Each prompt-evaluator run makes 11 AI calls (test-input generation, variant generation, 8 A/B test runs, and a judge call). Running daily, this adds ~330 AI invocations per month purely for prompt self-improvement — not productive work. Consider scheduling it less frequently (e.g. weekly) via schedules.promptEvaluatorHour if AI usage costs are a concern, or disable it entirely if you don't need automated prompt improvement.

What it does¶

The prompt-evaluator is a self-improvement mechanism for Yeti's plan-producing prompts. It reads the source code of registered prompt functions, generates an improved variant via AI, A/B tests both the current and variant prompts against synthetic GitHub issues, has AI judge the outputs, and files a GitHub issue (labeled prompt-improvement) when the variant wins convincingly.
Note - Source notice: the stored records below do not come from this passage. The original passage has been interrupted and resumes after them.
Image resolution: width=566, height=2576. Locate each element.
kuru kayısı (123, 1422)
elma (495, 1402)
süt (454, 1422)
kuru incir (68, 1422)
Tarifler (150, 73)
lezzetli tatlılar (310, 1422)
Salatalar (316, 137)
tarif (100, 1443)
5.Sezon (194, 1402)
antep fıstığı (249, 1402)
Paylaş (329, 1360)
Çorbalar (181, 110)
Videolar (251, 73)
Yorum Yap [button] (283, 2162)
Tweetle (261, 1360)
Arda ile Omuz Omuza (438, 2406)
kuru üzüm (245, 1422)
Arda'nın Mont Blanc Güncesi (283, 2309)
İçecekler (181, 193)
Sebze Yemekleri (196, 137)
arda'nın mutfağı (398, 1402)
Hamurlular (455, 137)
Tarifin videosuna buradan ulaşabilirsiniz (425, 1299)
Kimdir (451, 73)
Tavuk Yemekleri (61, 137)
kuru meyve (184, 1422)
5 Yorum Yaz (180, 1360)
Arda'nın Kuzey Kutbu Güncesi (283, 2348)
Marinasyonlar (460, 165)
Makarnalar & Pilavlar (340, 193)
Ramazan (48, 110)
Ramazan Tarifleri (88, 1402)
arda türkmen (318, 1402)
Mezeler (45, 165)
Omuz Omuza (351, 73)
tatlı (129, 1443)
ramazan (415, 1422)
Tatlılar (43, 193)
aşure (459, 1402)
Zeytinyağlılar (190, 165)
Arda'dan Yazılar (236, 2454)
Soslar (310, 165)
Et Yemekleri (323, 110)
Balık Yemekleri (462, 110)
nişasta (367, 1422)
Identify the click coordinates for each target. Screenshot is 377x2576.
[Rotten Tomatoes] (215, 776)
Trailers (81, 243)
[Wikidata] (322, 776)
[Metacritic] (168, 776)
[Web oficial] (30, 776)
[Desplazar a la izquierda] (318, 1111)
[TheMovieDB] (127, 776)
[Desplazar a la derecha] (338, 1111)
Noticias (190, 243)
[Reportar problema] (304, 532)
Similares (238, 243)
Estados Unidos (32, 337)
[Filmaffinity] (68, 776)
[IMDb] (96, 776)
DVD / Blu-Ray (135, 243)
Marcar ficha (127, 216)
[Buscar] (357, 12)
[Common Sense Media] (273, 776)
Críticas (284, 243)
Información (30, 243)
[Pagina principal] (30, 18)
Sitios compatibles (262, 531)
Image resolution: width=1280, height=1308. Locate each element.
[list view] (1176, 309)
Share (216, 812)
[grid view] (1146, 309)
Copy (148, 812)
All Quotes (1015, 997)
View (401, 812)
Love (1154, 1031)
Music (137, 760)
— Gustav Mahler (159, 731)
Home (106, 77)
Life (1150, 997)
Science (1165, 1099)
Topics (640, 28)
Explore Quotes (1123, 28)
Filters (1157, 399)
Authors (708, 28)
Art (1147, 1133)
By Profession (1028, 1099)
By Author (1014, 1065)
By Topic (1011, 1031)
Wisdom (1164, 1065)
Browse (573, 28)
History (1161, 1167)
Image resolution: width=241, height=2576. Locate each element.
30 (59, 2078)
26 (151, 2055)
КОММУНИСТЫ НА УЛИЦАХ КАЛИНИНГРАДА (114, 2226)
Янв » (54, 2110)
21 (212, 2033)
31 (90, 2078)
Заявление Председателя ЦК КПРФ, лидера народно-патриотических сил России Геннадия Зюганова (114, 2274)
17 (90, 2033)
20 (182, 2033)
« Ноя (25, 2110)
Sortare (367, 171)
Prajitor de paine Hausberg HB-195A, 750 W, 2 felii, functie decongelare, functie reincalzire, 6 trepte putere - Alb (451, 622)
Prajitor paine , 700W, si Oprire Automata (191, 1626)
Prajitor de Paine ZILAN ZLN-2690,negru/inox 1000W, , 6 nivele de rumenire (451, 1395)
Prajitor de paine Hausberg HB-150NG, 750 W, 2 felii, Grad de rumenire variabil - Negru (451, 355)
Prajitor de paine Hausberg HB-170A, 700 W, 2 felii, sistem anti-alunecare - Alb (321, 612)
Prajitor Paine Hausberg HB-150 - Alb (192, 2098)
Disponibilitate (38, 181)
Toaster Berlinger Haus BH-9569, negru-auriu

Humans review and approve before any prompt change is applied -- no automatic modifications are made.

Prompt Registry¶

The evaluator rotates through a registry of prompt functions, evaluating one per run:

Prompt	Source File	Purpose
`buildNewPlanPrompt`	`src/jobs/issue-refiner.ts`	Produce an initial implementation plan from a GitHub issue
`buildRefinementPrompt`	`src/jobs/issue-refiner.ts`	Refine an existing plan based on human feedback
`buildFollowUpPrompt`	`src/jobs/issue-refiner.ts`	Answer follow-up questions while a PR is open
`buildReviewPrompt`	`src/jobs/plan-reviewer.ts`	Critically review an implementation plan
`buildPrompt` (issue-worker)	`src/jobs/issue-worker.ts`	Implement a solution based on an issue's plan

State is persisted to ~/.yeti/prompt-eval-state.json so each run picks up the next prompt in the registry.

How it works¶

Read prompt source -- Creates a worktree from the default branch and reads the source file containing the target prompt function
Generate test inputs -- Asks AI to produce 4 test cases: 2 realistic GitHub issues (one well-specified, one vague) and 2 adversarial edge cases
Generate variant -- Asks AI to analyze the current prompt for weaknesses and propose an improved version with a rationale
A/B comparison -- Runs both the current prompt and the variant against all 4 test cases, collecting outputs
Judge -- An AI judge scores each output pair on four criteria (1--5 scale):
- Specificity -- Does it reference concrete files, functions, or patterns?
- Actionability -- Could a developer implement from this output?
- Scope awareness -- Does it avoid over- or under-engineering?
- Uncertainty -- Does it flag ambiguity instead of guessing?
Report -- If the variant wins at least 3 of 4 test cases, files a GitHub issue with the full evaluation report

Duplicate Prevention¶

Before filing an issue, the evaluator searches for existing open issues with the same title. If one already exists, it skips filing to avoid duplicates.

Output¶

When the variant wins, the filed issue includes:

The rationale for the proposed change
The full variant prompt text in a collapsible section, so reviewers can see the exact proposed change
Per-test-case results with scores, winner, and reasoning
Collapsible sections showing the full current and variant outputs
The prompt-improvement label for easy filtering

issue-refiner -- Source of most evaluated prompts
plan-reviewer -- Source of the review prompt
issue-worker -- Source of the implementation prompt